También tuvo contacto con personalidades de la cultura y artistas como Francesc de Borja Moll, Joan Miró, Camilo José Cela, Blai Bonet o Baltasar Porcel quien llegó a declarar que Casa Planas “fue una escuela de fotografía única en la isla”. Desde hace cuatro años, la antigua fábrica y laboratorio de fotografía en Palma se ha convertido en un centro cultural y de creación promovido por su nieta Marina Planas junto a otros creativos. El edificio, que estaba en desuso desde 2002, abarca dos mil cuatrocientos metros cuadrados que contenían máquinas, fotografías y negativos que fueron recogidos, clasificados y ordenados con la finalidad de crear en un futuro un museo.

Marina, licenciada en Comunicación Audiovisual, cuenta con experiencia como vídeo-artista, escritora y gestora cultural trabajando en Barcelona y Nueva York. “Nos llevó mucho trabajo llevar a cabo el archivo de nuestro abuelo”, confiesa.
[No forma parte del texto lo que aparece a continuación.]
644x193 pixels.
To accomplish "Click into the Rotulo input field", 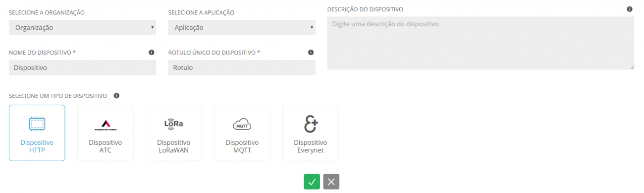I will pos(242,67).
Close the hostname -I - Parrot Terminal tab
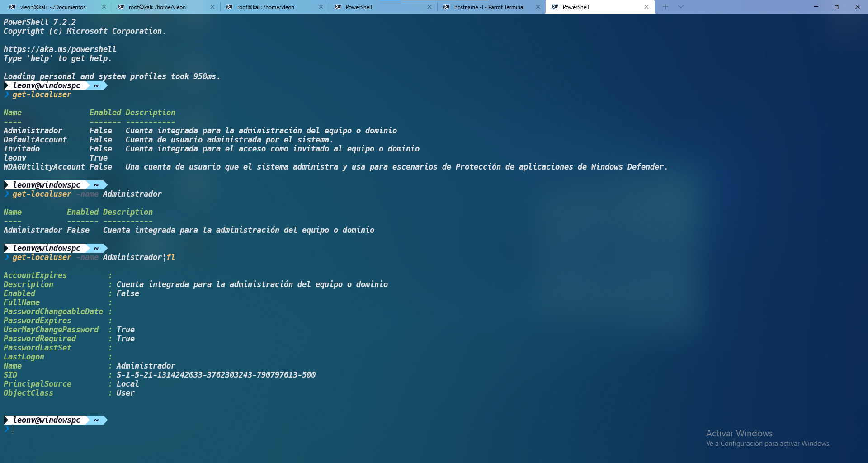This screenshot has height=463, width=868. [538, 7]
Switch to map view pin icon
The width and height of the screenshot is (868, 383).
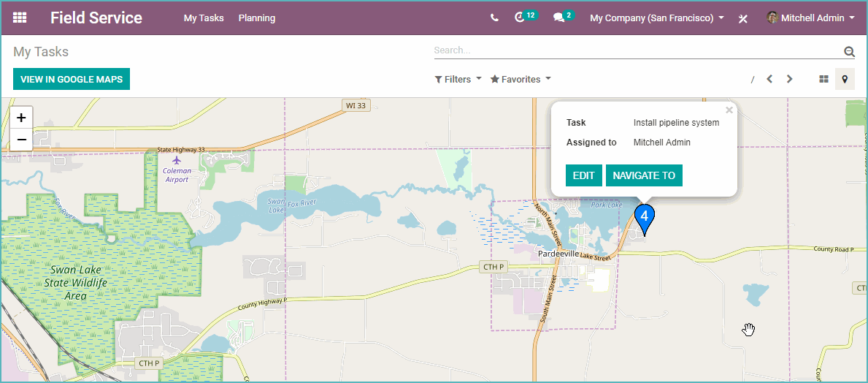click(x=844, y=79)
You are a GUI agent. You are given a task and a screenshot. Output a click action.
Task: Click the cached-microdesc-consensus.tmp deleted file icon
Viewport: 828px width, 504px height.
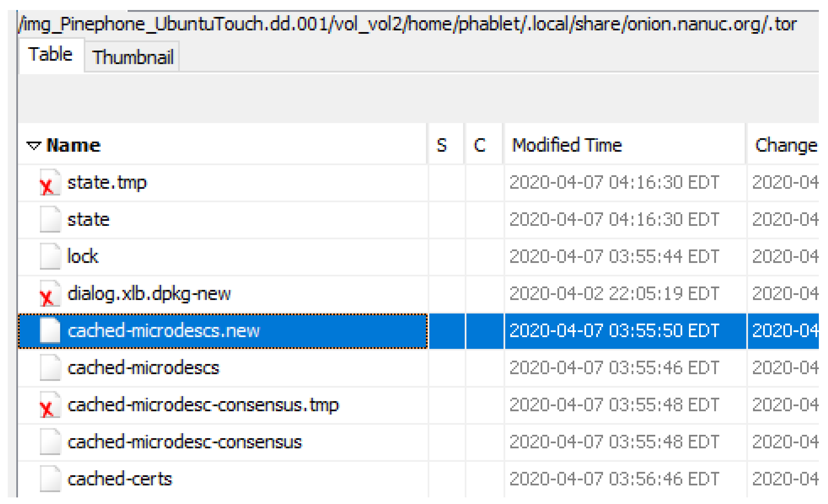point(50,405)
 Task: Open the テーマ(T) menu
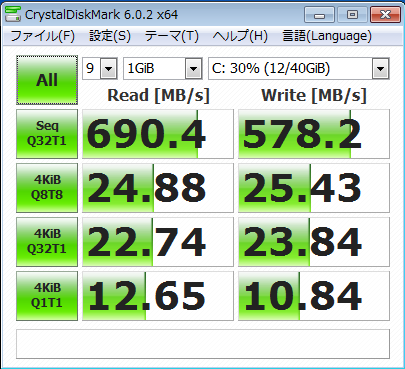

Las imágenes más destacadas de la colección están a disposición de ser expuestas. “Llegar a elaborar un museo propio sobre el legado de Josep Planas es muy costoso y necesitamos la implicación de instituciones y también de entidades relacionadas con el turismo y que han sido protagonistas de su trabajo”, reivindica.

Actualmente, la obra de Planas está pendiente de digitalización por parte del Consell de Mallorca. Pero, como insiste Marina, “es un proceso lento porque hay lista de espera pero es algo urgente si queremos evitar que el paso del tiempo provoque que se pierda una colección de valor incalculable”. La nieta del fotógrafo describe que el vasto trabajo visual “es un retrato del pasado que debe servir como ejercicio para conocer cómo era nuestro entorno y en lo que lo estamos convirtiendo” agregando que la época de la década de los años 50 y 60 del siglo XXI “marcan un punto de inflexión en el desarrollo de la ciudad y la isla que mi abuelo inmortalizó a través de su trabajo”.